**Aim of the exercise:** Write out again, word for word, the lines below from the line that holds "Task: Open the" through the line that holds "The height and", omitting pictures.
BEGIN Supplied data
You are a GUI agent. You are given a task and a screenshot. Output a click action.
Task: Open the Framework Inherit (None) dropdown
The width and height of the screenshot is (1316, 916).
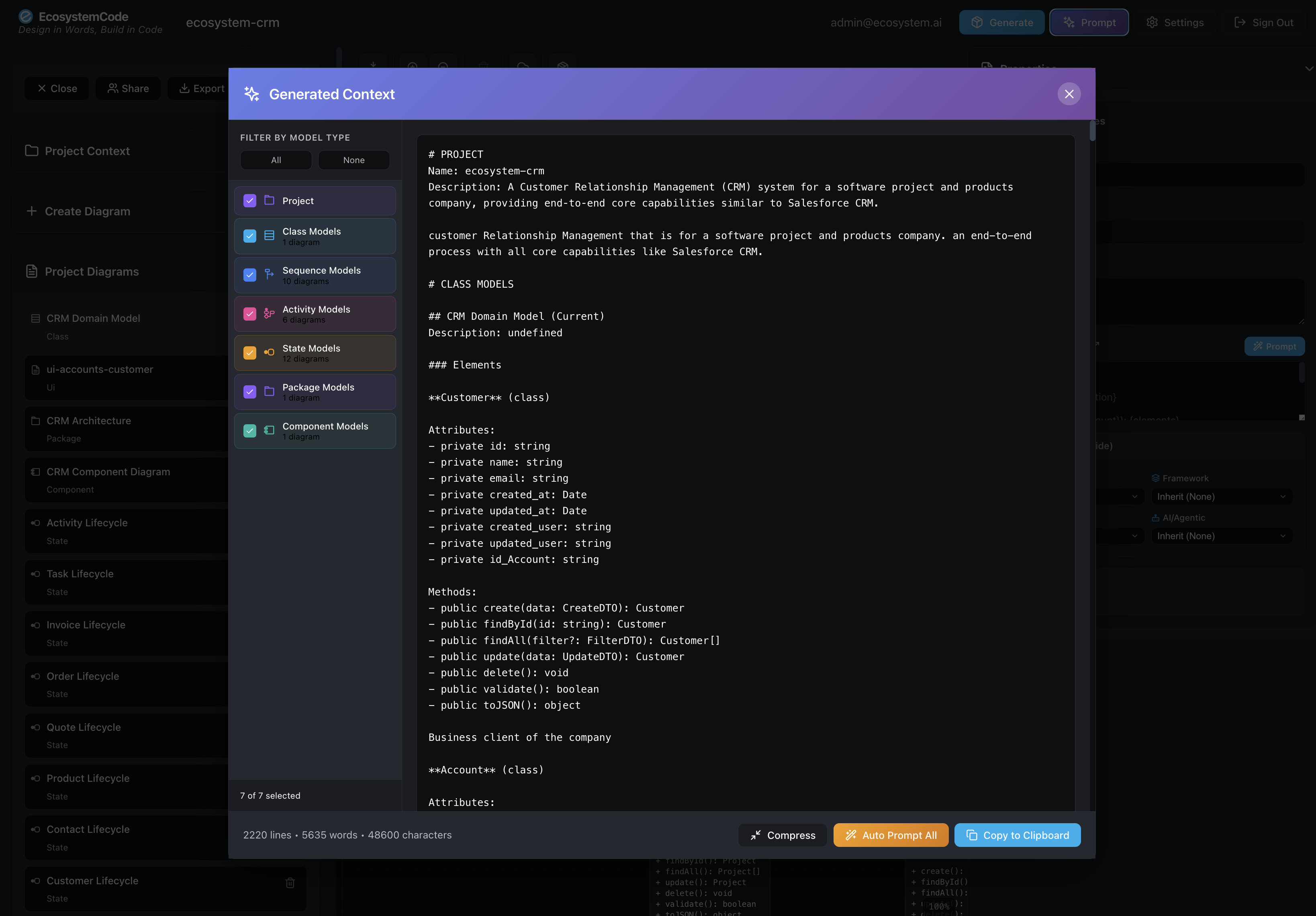click(1222, 497)
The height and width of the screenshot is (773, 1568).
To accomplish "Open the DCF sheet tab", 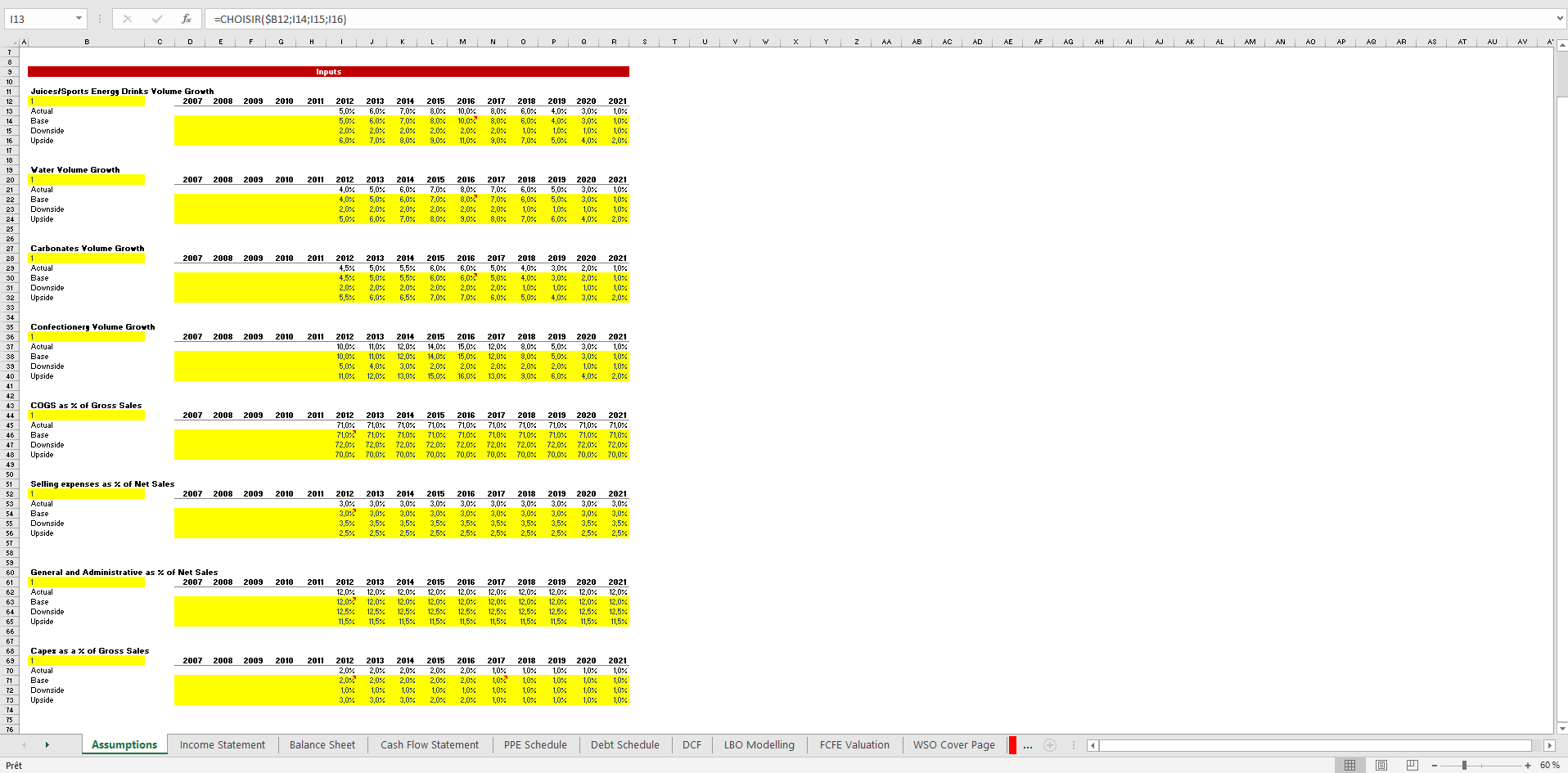I will click(x=692, y=745).
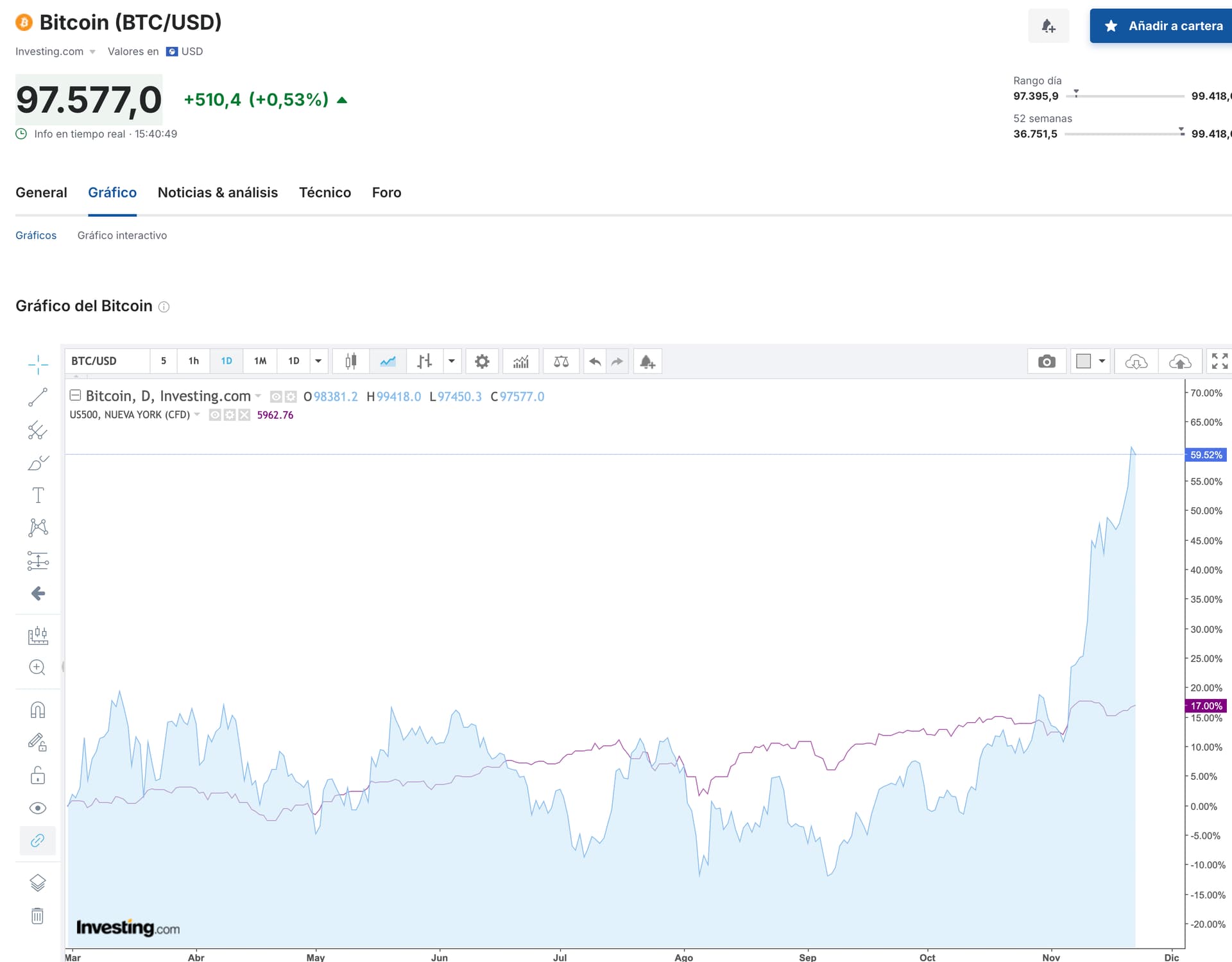The image size is (1232, 962).
Task: Switch to the Técnico tab
Action: pos(325,192)
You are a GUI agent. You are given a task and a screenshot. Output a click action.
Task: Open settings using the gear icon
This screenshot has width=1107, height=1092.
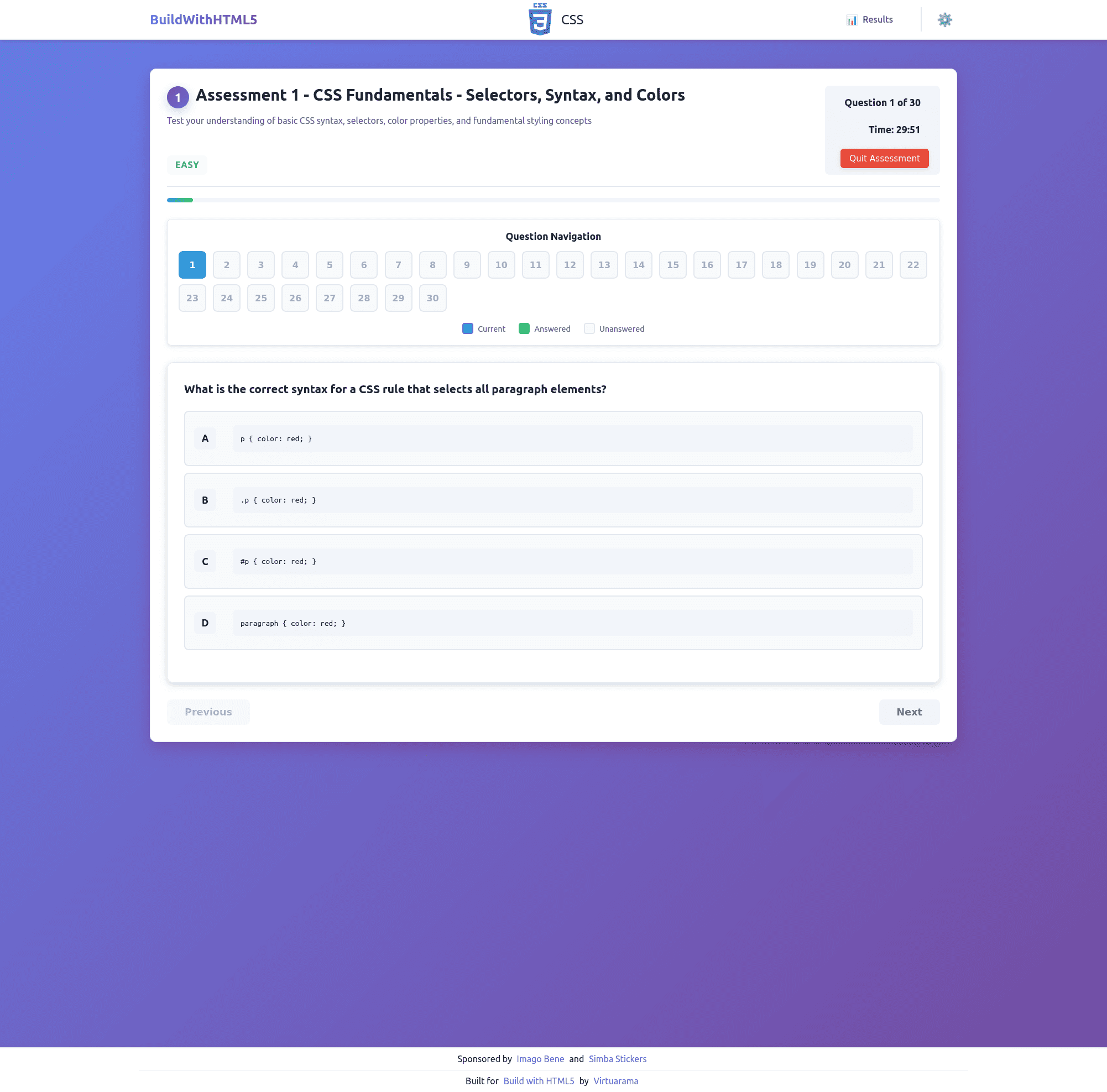pos(944,19)
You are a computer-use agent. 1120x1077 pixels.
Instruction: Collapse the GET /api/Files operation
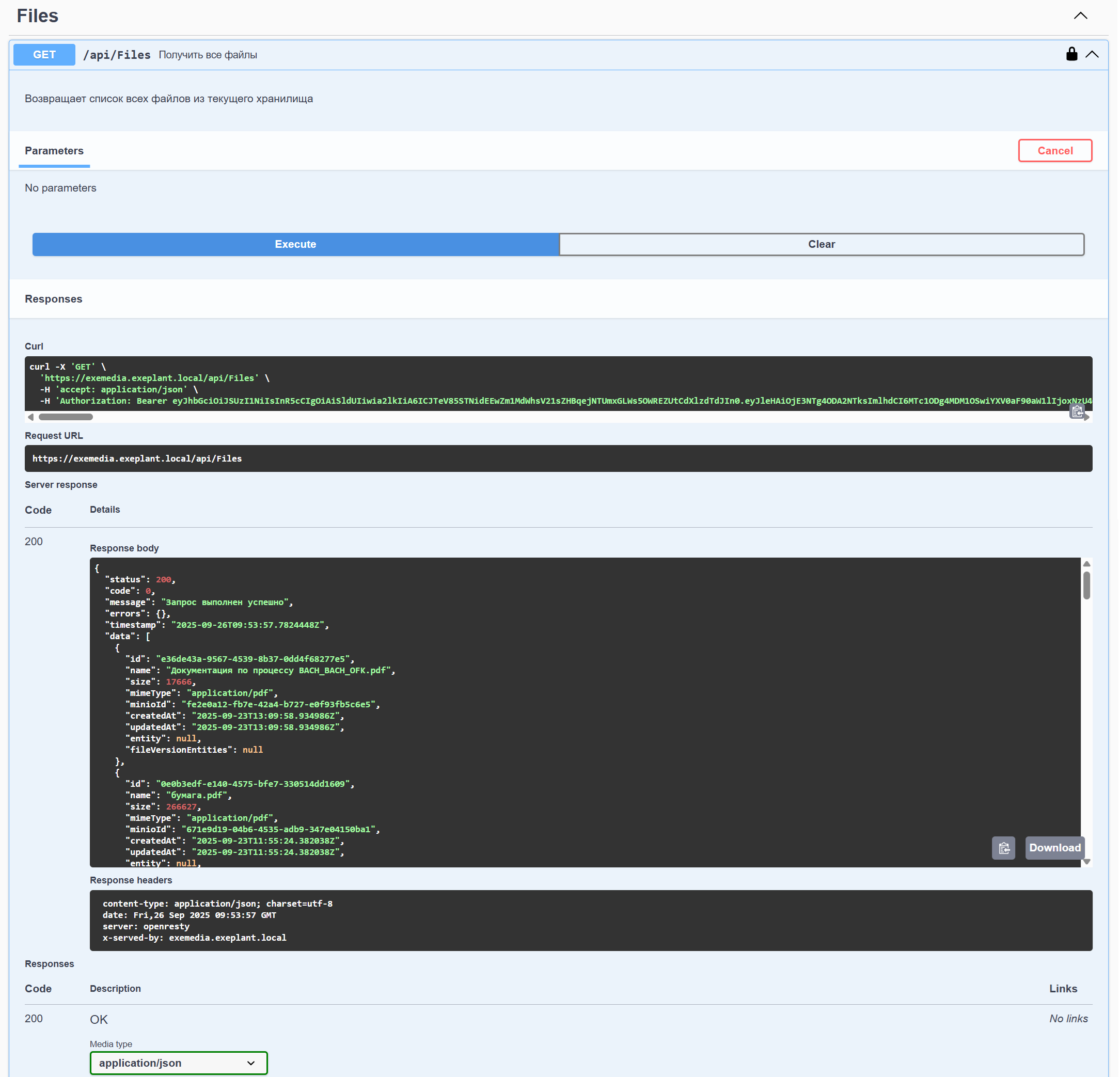[x=1092, y=54]
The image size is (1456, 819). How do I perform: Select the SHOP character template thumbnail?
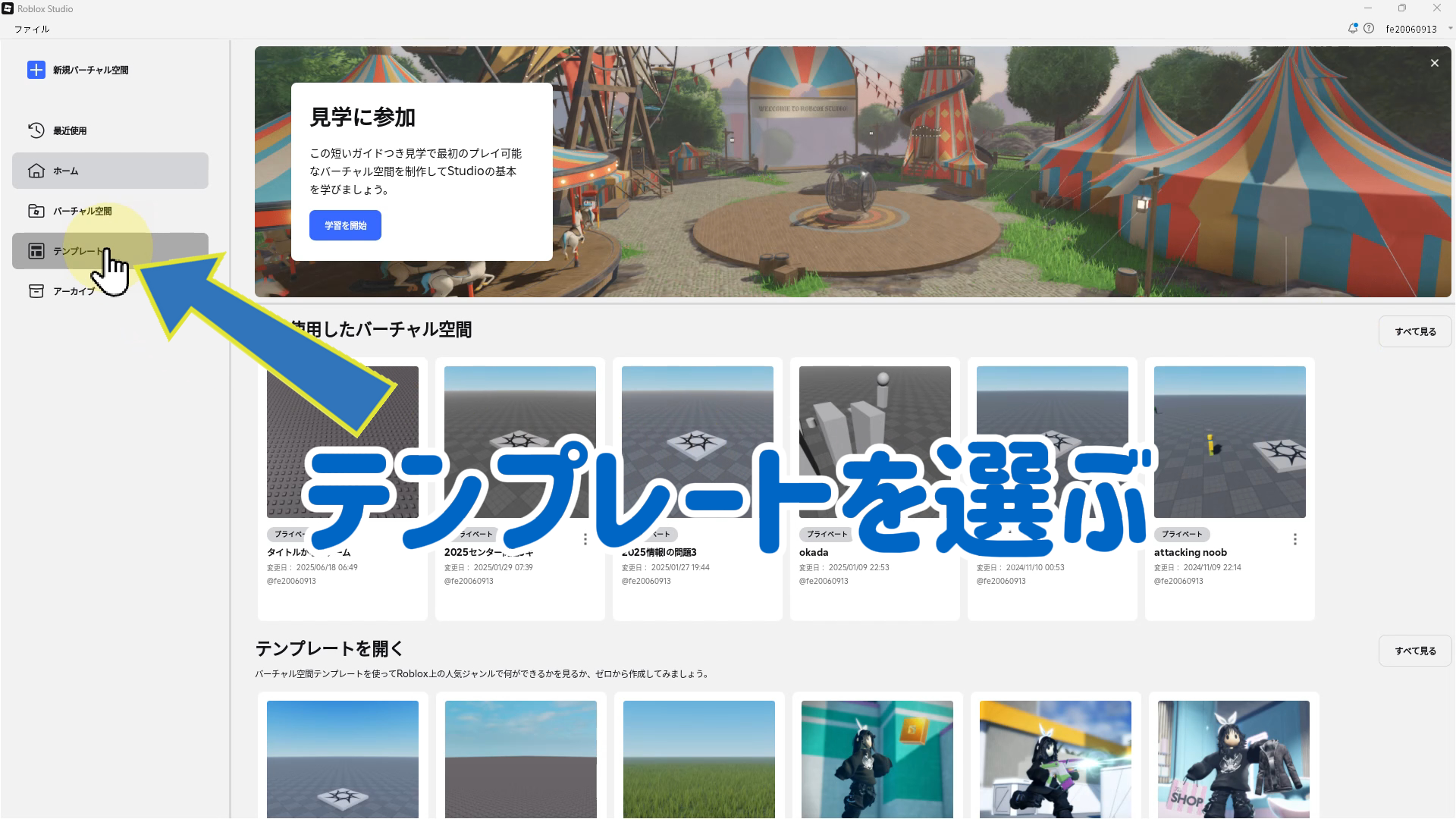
END Supplied data
**Exercise answer:**
Task: Open the Framework Inherit (None) dropdown
The width and height of the screenshot is (1316, 916).
click(1222, 497)
The height and width of the screenshot is (773, 1568).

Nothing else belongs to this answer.